(Stored records)
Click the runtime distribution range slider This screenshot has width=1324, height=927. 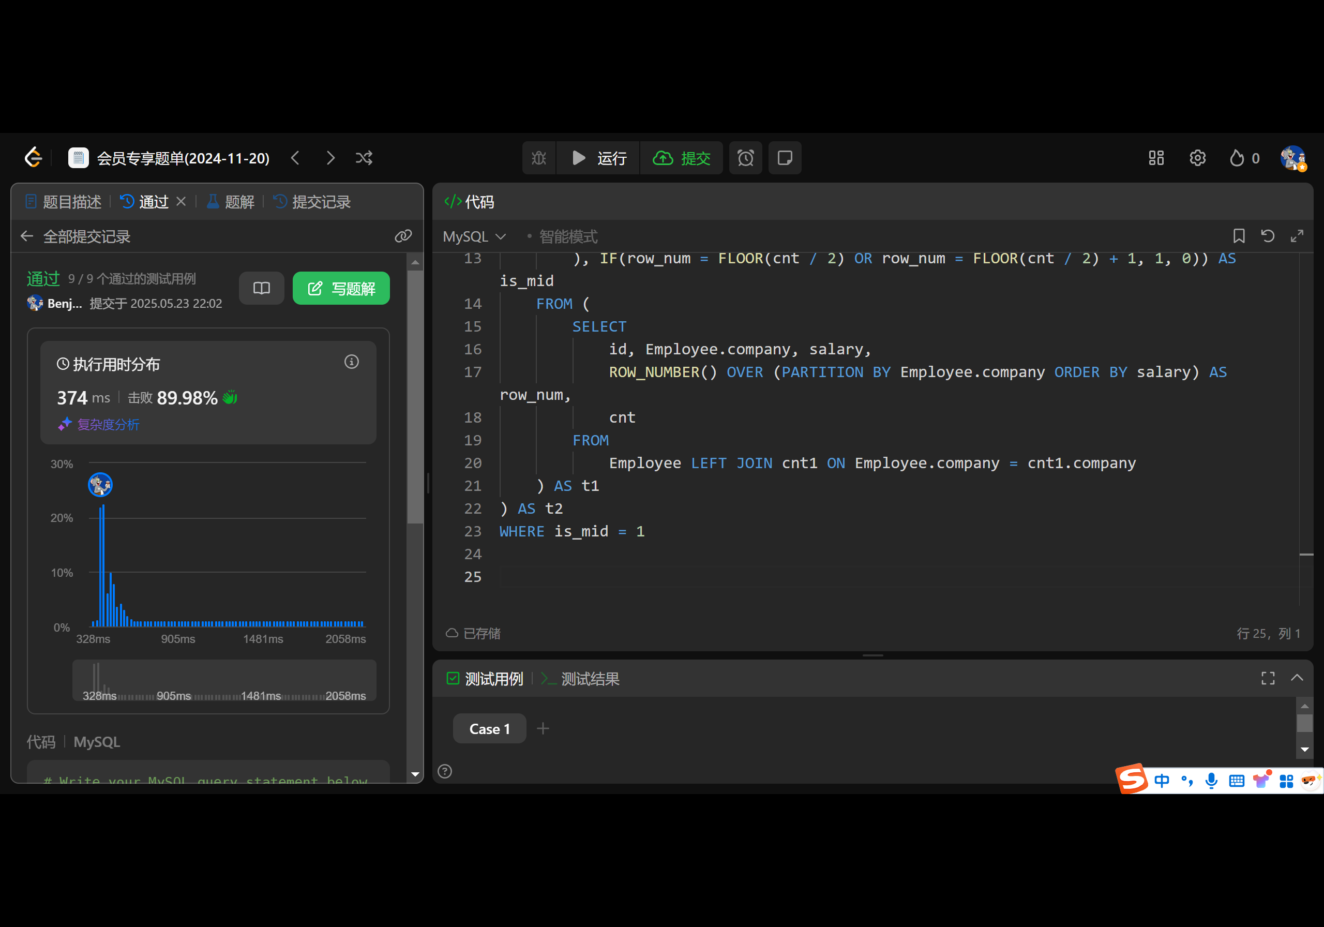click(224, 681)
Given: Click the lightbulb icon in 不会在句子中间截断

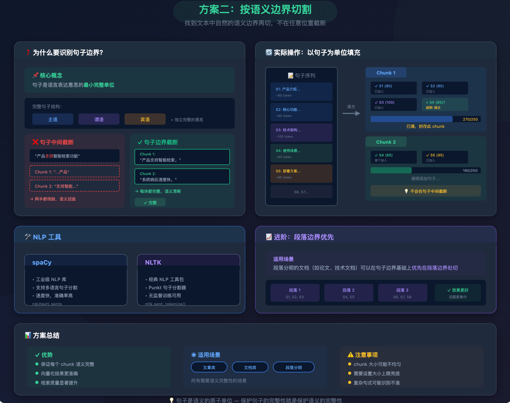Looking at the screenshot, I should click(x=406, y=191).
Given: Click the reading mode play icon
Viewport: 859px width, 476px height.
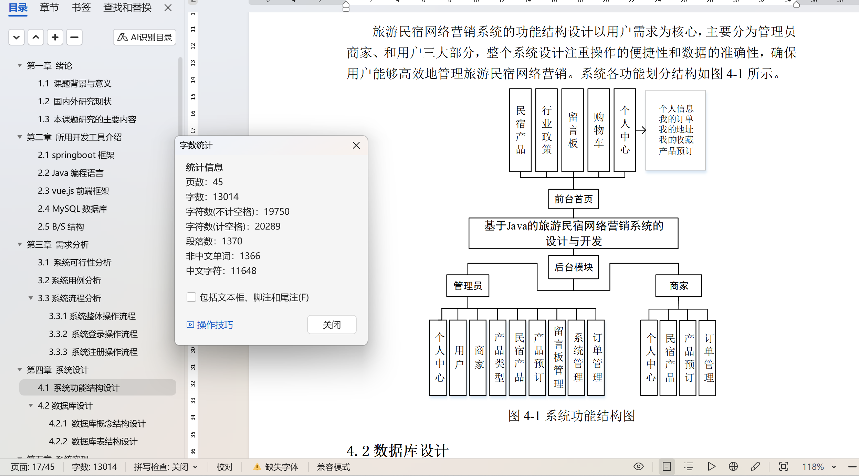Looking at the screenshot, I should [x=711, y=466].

## TASK PROMPT:
A picture must not appear in the copy. Transcribe exactly the lines from the one with "Given: Click the lightbulb icon in 不会在句子中间截断" through the final line of the entries, both included, and no more.

## YOUR RESPONSE:
Given: Click the lightbulb icon in 不会在句子中间截断

Looking at the screenshot, I should click(x=406, y=191).
Given: Click the reading mode play icon
Viewport: 859px width, 476px height.
Looking at the screenshot, I should [x=711, y=466].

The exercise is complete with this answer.